2

I am having some weird performance issues with evalRandIO. Here's the offending code:

import Control.Monad.Random

inf :: (RandomGen g, Random a) => Rand g [a]
inf = sequence $ repeat $ getRandom

many :: (RandomGen g, Random a) => Int -> Rand g [a]
many n = sequence $ replicate n $ getRandom

main = do
  m <- evalRandIO $ many 1000000 :: IO [Bool]
  i <- evalRandIO $ inf :: IO [Bool]
  putStrLn $ show $ take 5 m 
  putStrLn $ show $ take 5 i

This code will print 5 random bools and then overflows the stack. But, if I comment out either evalRandIO statement, like so:

main = do
  --m <- evalRandIO $ many 1000000 :: IO [Bool]
  i <- evalRandIO $ inf :: IO [Bool]
  --putStrLn $ show $ take 5 m 
  putStrLn $ show $ take 5 i

the code runs fine. What is happening?

My ghci output:

strontium:movie andrew$ ghci rtest.hs
GHCi, version 6.12.3: http://www.haskell.org/ghc/  :? for help
Loading package ghc-prim ... linking ... done.
Loading package integer-gmp ... linking ... done.
Loading package base ... linking ... done.
Loading package ffi-1.0 ... linking ... done.
Ok, modules loaded: Main.
Prelude Main> main
Loading package syb-0.1.0.2 ... linking ... done.
Loading package base-3.0.3.2 ... linking ... done.
Loading package mtl-1.1.0.2 ... linking ... done.
Loading package old-locale-1.0.0.2 ... linking ... done.
Loading package time-1.1.4 ... linking ... done.
Loading package random-1.0.0.3 ... linking ... done.
Loading package MonadRandom-0.1.6 ... linking ... done.
[True,True,True,True,True]
[^CInterrupted.
Don Stewart
  • 137,316
  • 36
  • 365
  • 468
nitromaster101
  • 471
  • 3
  • 11

2 Answers2

3

The answer is simpler than it seems. When you write:

 m <- evalRandIO $ many 1000000 :: IO [Bool]
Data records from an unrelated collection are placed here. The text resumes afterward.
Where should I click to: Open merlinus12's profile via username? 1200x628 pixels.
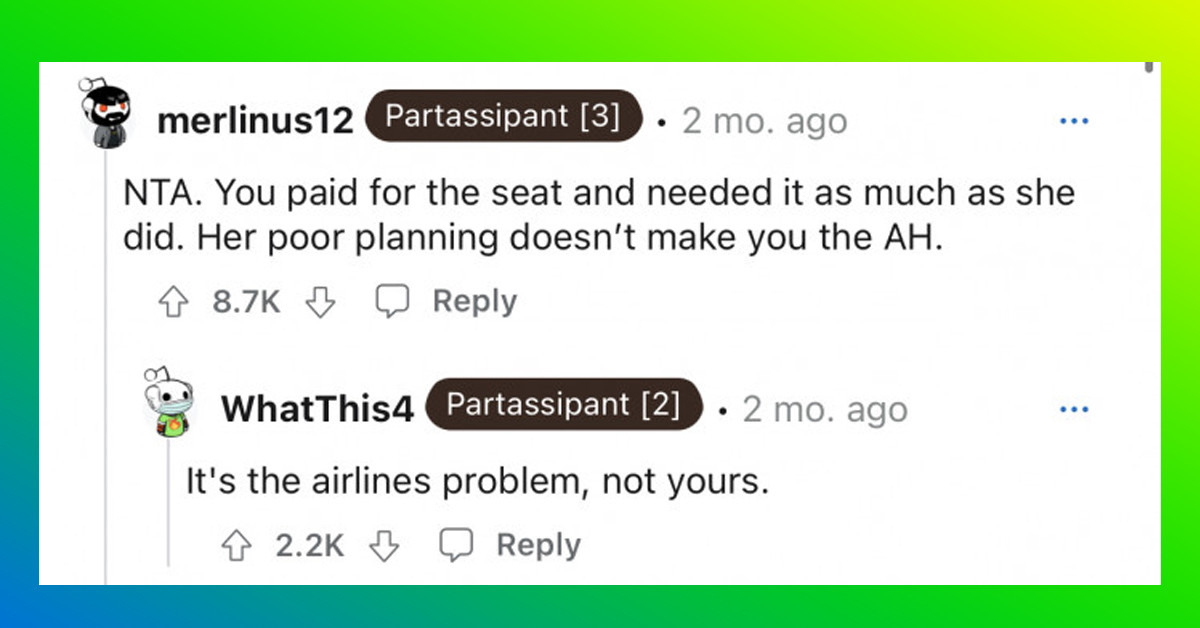click(x=256, y=120)

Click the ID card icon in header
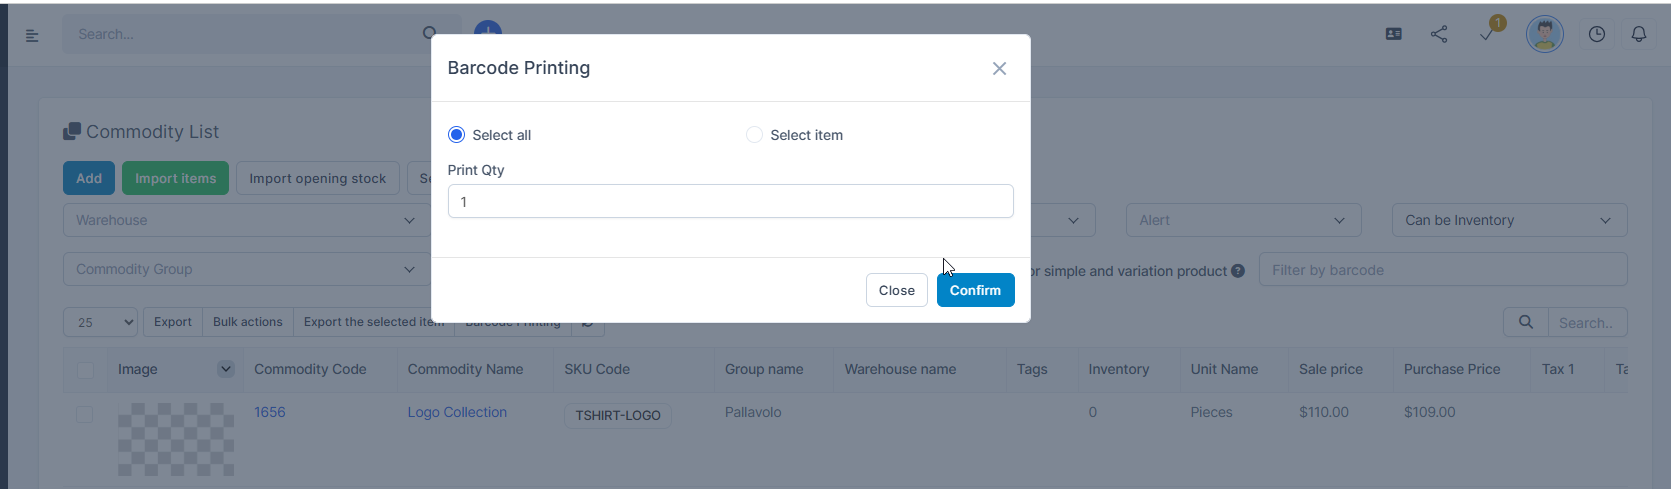click(1393, 34)
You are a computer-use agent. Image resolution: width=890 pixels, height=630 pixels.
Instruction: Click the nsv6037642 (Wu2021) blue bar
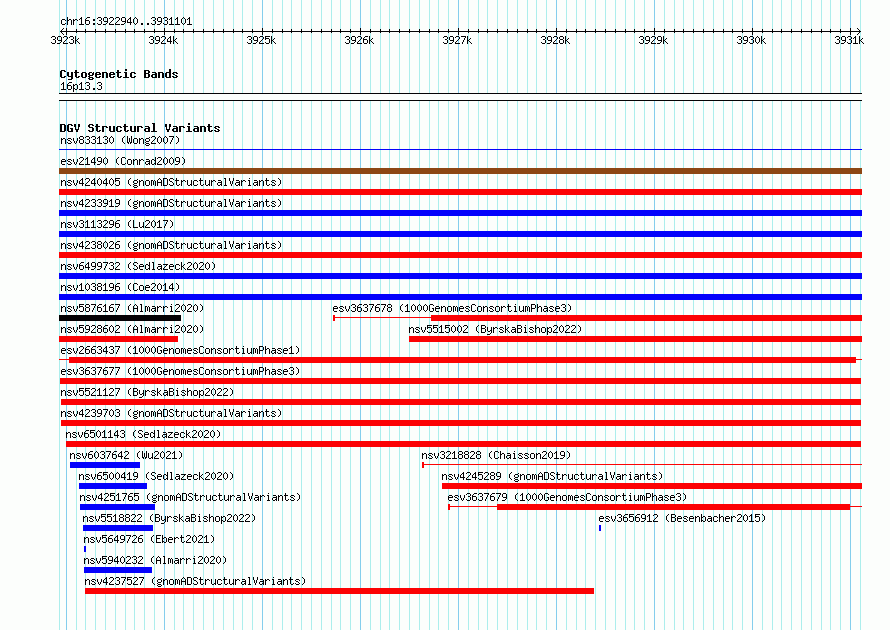tap(105, 465)
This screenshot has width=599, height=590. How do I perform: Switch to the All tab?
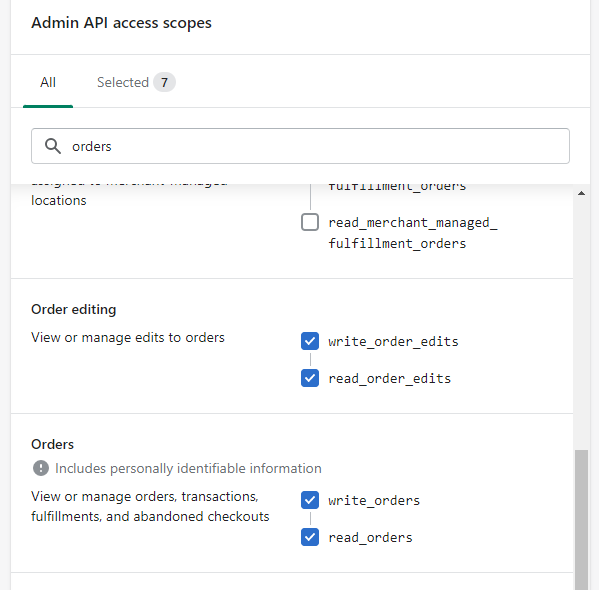pyautogui.click(x=48, y=82)
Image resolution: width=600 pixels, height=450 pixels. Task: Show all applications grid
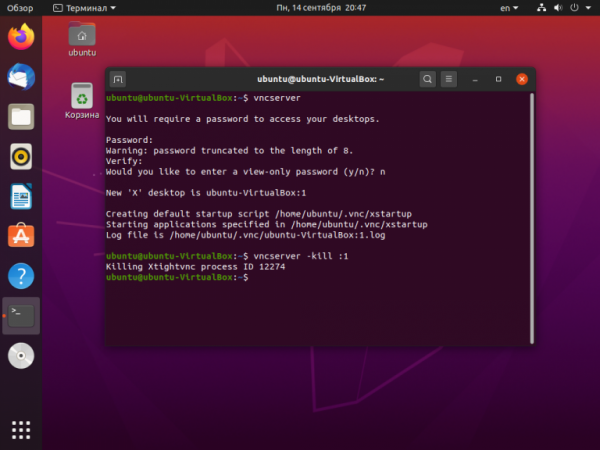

The next call to evalRandIO will need to evaluate the value of seed after 1000000 operations. Now that takes a lot of stack space.

So when inf is called it first have to evaluate the current seed value and then proceed with it's own calculations. If you change the seed before running inf your program will finish instantly:

import Control.Monad.Random

inf :: (RandomGen g, Random a) => Rand g [a]
inf = sequence $ repeat $ getRandom

many :: (RandomGen g, Random a) => Int -> Rand g [a]
many n = sequence $ replicate n $ getRandom

main = do
  newGen' <- newStdGen
  m <- evalRandIO $ many 1000000 :: IO [Bool]
  setStdGen newGen'
  i <- evalRandIO $ inf :: IO [Bool]
  putStrLn $ show $ take 5 m 
  putStrLn $ show $ take 5 i

Note that you newStdGen uses current seed value, so you have to run it before call to 'many'.

Tener
  • 5,280
  • 4
  • 25
  • 44
  • Yeah, I was thinking if it was the same problem as in http://stackoverflow.com/questions/3358913/is-mapm-in-haskell-strict-why-does-this-program-get-a-stack-overflow. – Volker Stolz Apr 19 '11 at 11:44
  • But that doesn't explain the stack overflow. Certainly repeatedly reseeding should use constant stack space. I'm wondering if there's a leak somewhere, but I couldn't make the profiling detailed enough. – Volker Stolz Apr 19 '11 at 14:27
0

Can't reproduce on MacOS X 10.6.4:

botanix:~ stolz$ ghci rand.hs 
GHCi, version 6.12.3: http://www.haskell.org/ghc/  :? for help
Loading package ghc-prim ... linking ... done.
Loading package integer-gmp ... linking ... done.
Loading package base ... linking ... done.
Loading package ffi-1.0 ... linking ... done.
[1 of 1] Compiling Main             ( rand.hs, interpreted )
Ok, modules loaded: Main.
*Main> main
Loading package old-locale-1.0.0.2 ... linking ... done.
Loading package time-1.1.4 ... linking ... done.
Loading package random-1.0.0.2 ... linking ... done.
Loading package transformers-0.2.2.0 ... linking ... done.
Loading package mtl-2.0.1.0 ... linking ... done.
Loading package MonadRandom-0.1.6 ... linking ... done.
[True,False,False,True,True]
[False,True,False,True,False]

Update: D'oh, behaves different when compiled, so I'm eating my words:

botanix:~ stolz$ ./a.out 
[False,True,True,False,True]
Stack space overflow: current size 8388608 bytes.
Volker Stolz
  • 7,274
  • 1
  • 32
  • 50